How Do You Know (2010) is a love triangle comedy that includes scenes filmed at Rittenhouse Square and on the 2000 block of Delancey Place, although the exact location is not obvious. It stars Reese Witherspoon, Jack Nicholson, Owen Wilson and Paul Rudd.

The Best and the Brightest (2010), starring Neil Patrick Harris and Bonnie Somerville, is about a young couple’s efforts to place their daughter in an elite school. Many scenes were filmed on the 2000 block of Delancey Place, including inside and outside the home of the characters at no. 2037.

One scene in Split (2016) by M. Night Shyamalan takes place in the middle of the 2000 block of Delancey Place where psychologist Dr. Karen Fletcher (played by Betty Buckley) is shown walking to her house.

Jimmy Smits’s character in the television show Outlaw (2010), a Supreme Court justice, lived at 2036 Delancey, which appears in the pilot episode.

The opening sequence in the short-lived television show Angie was said to have been filmed at 1823 Delancey Place.

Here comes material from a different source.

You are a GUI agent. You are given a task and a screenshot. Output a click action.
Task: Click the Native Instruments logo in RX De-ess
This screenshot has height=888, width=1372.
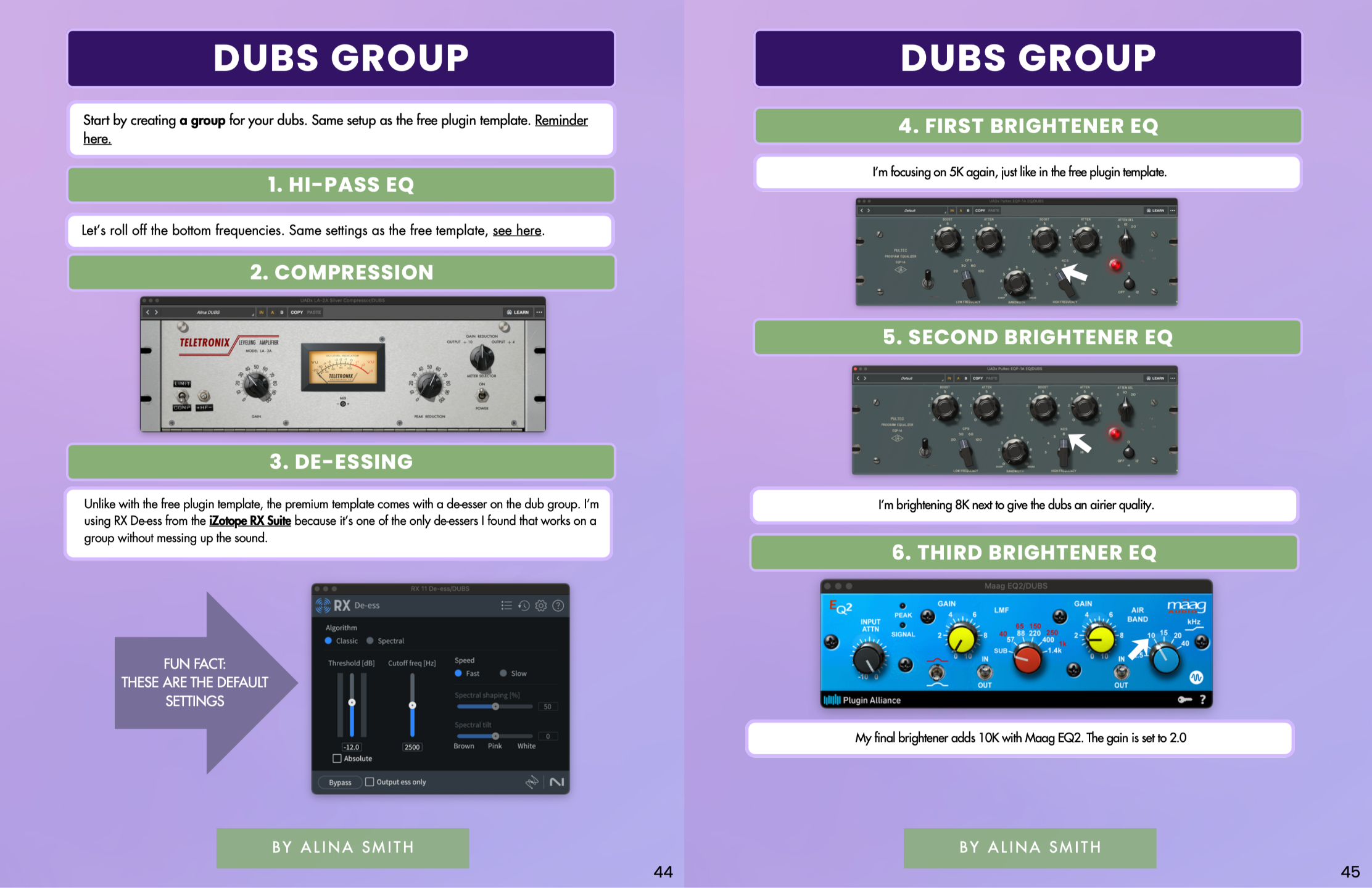(556, 782)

Scenes in several other movies, including Rocky II (1979) starring Sylvester Stallone, Mannequin (1987) starring Andrew McCarthy and Kim Cattrall, In Her Shoes (2005) starring Cameron Diaz, Shirley MacLaine, and Toni Collette, and The Happening (2008) starring Mark Wahlberg, were filmed a few streets away in nearby Rittenhouse Square. The exceptional use of this one city block by the movie and television industry relates to the history and aesthetics of Delancey Place, and cultural setting as an idyllic city street. For example, in Trading Places, it was used to convey the great wealth of the main character while in The Answer Man, the aesthetic of the street was used in a strolling scene, where the two main characters were interacting.